In an interview with the Wall Street Journal on Friday, Alberto Fernández made an even clearer recognition of the role that he and his backers are expected to play, by denouncing the IMF for giving money to Macri, “a compulsive spender,” while indicating that “The ongoing crisis is a déjà vu case,” referring to the 2001–2002 default crisis.

The Peronist unions and the pseudo-left channeled social protests in 2001—after several IMF renegotiations that involved double-digit wage cuts and one austerity package after another—behind the election in 2003 of late Néstor Kirchner. He and his wife, Cristina Fernández, ruled until 2015, paying back more than $300 billion in debt to creditors. A brief cycle of higher commodity prices allowed for limited increases in social spending, but subsequent austerity led to a series of general strikes and the voting out of Kirchnerism in 2015.

It was precisely the subservience of all political forces to the local and international financial oligarchy that encouraged the reckless speculation and outright criminality that have led to the current debt crisis.

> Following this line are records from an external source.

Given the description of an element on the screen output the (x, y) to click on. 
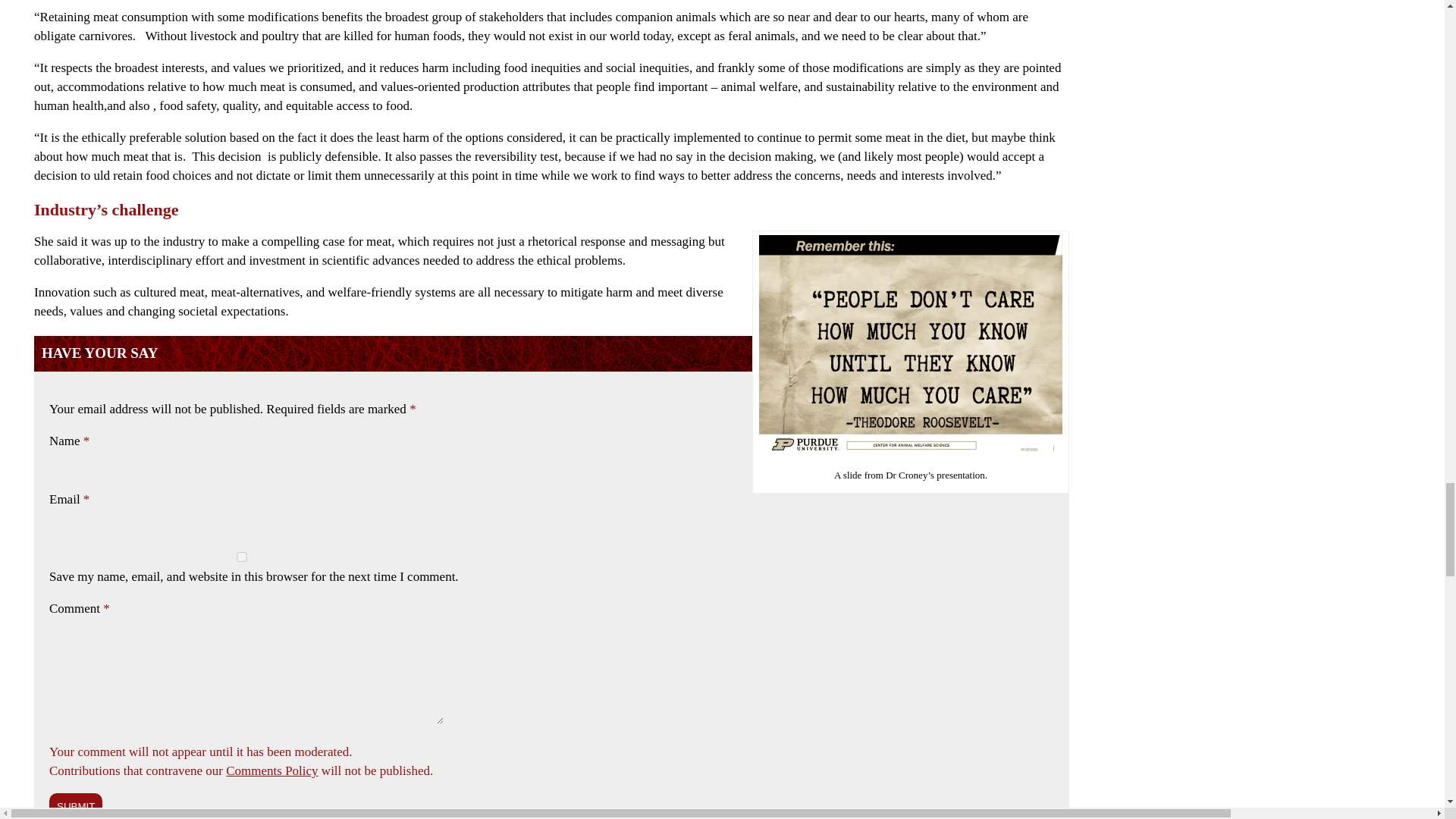
SUBMIT (75, 806)
yes (241, 556)
Given the description of an element on the screen output the (x, y) to click on. 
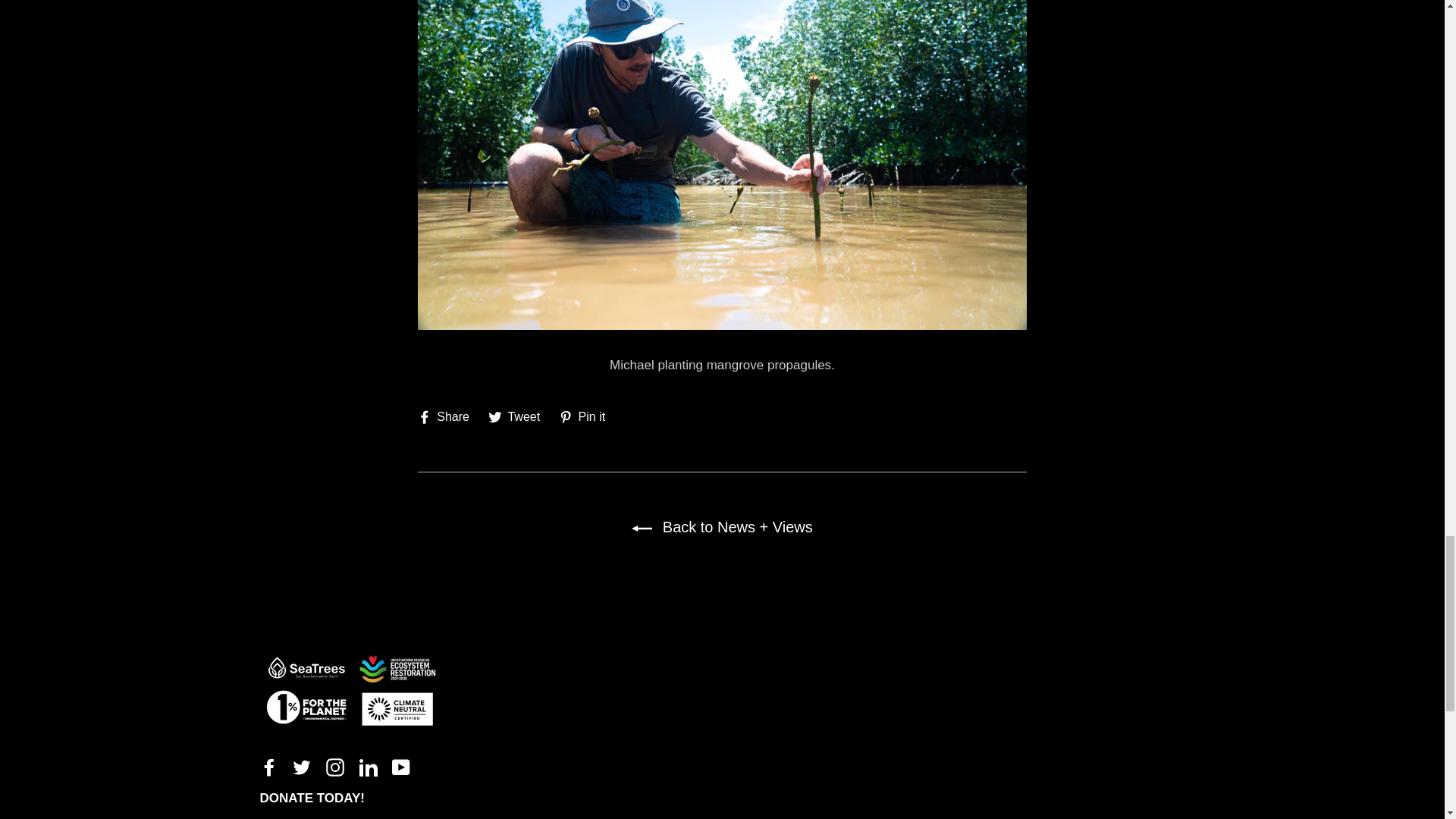
SeaTrees on Instagram (334, 765)
SeaTrees on YouTube (400, 765)
Share on Facebook (448, 416)
SeaTrees on LinkedIn (368, 765)
Tweet on Twitter (519, 416)
Pin on Pinterest (587, 416)
SeaTrees on Twitter (301, 765)
Given the description of an element on the screen output the (x, y) to click on. 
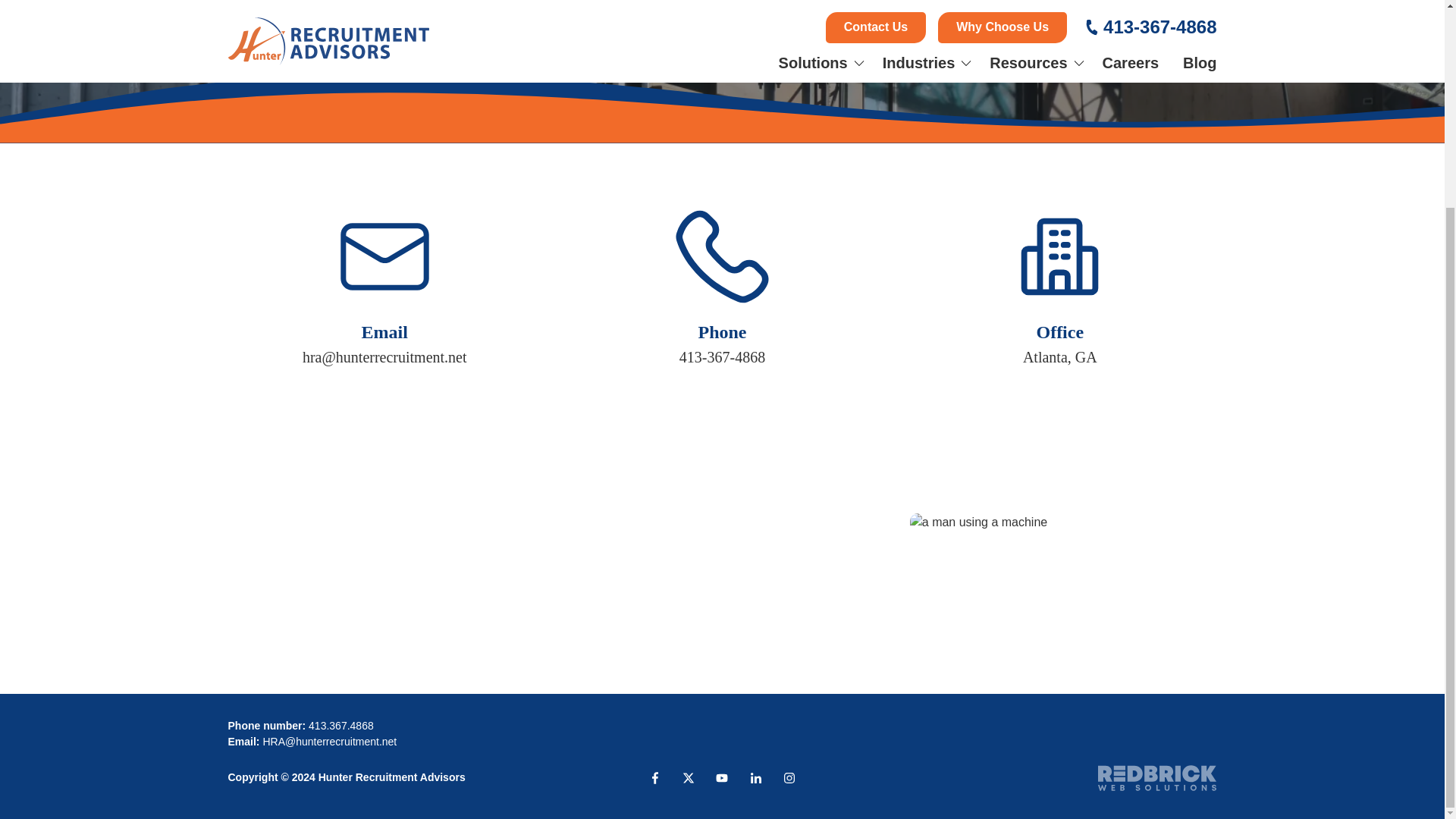
YouTube (721, 777)
Instagram (789, 777)
LinkedIn (756, 777)
Facebook (654, 777)
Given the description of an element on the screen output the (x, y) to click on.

In 2001, the De la Rúa administration had agreed to transforming part of the debt into lucrative credit default swaps (speculative insurances against default) which increased the overall debt to $53 billion. The Fernández de Kirchner administration investigated the underlying conspiracy between De la Rúa’s officials and banks like Credit Suisse, Santander, HSBC and JP Morgan, and concluded that the deal was a “colossal scam of the public treasury.” However, the Kirchnerists refused to prosecute any major institutions—just like the Obama administration after the 2008 crisis.

The most read article in the Argentine financial daily Ámbito by its columnist Pablo Tigani argues that another criminal operation like the “mega-swap” in 2001 is likely. He writes: “The globalization of [financial] markets and the emergence of a ‘casino economy’ has created a lavish pole of speculative demand. Consequently, this derived in an increase in pompous financial products, designed for the management of contingencies. On the other hand, technology has allowed financial institutions, beyond having created these [products], to manage their prices and determine the security needs of their clients.”

When Argentine stock prices in Wall Street, London and Buenos Aires fell dramatically and the peso tanked from 45 to 60 per dollar after the primaries, Macri responded with several desperate measures to prevent a social explosion, as well as to halt further capital flight and inflation. These included suspending the value-added tax on staple goods, cutting regressive income taxes, and injecting $350 million in dollar reserves into the bond market, hiking interest rates for short-term bonds to 79 percent, the highest in the world.

This officially broke the terms of the $57 billion loan agreement with the International Monetary Fund (IMF), which decided to suspend its disbursements, whose ostensible medium-term goal was to prevent a “default,” improve credit ratings and lower interest rates. The essence of the deal was the promises of deep social austerity and even higher regressive taxes to meet a “zero deficit” mark.

While the increases in interest rates last year by the US Federal Reserve and other top Central Banks drove capital away from Argentina, Turkey and other heavily indebted peripheral countries, which led to the Macri-IMF deal, these banks are again cutting interest rates under pressure from speculators demanding more cheap credit.

The renewed capital flight in Argentina, as a weak link in the global economy, signals a deepening crisis in so-called emerging economies as investors rush to find safer assets like long-term bonds in advanced economies, many of which are trading at negative yields. A summit of central bankers last week witnessed warnings that the monetary system “won’t hold,” as well as proposals of a “total re-think of central banking” and for a global fund to deal with capital flight managed by the IMF. The largest IMF loan in history however has failed to appease fears of investors in Argentina.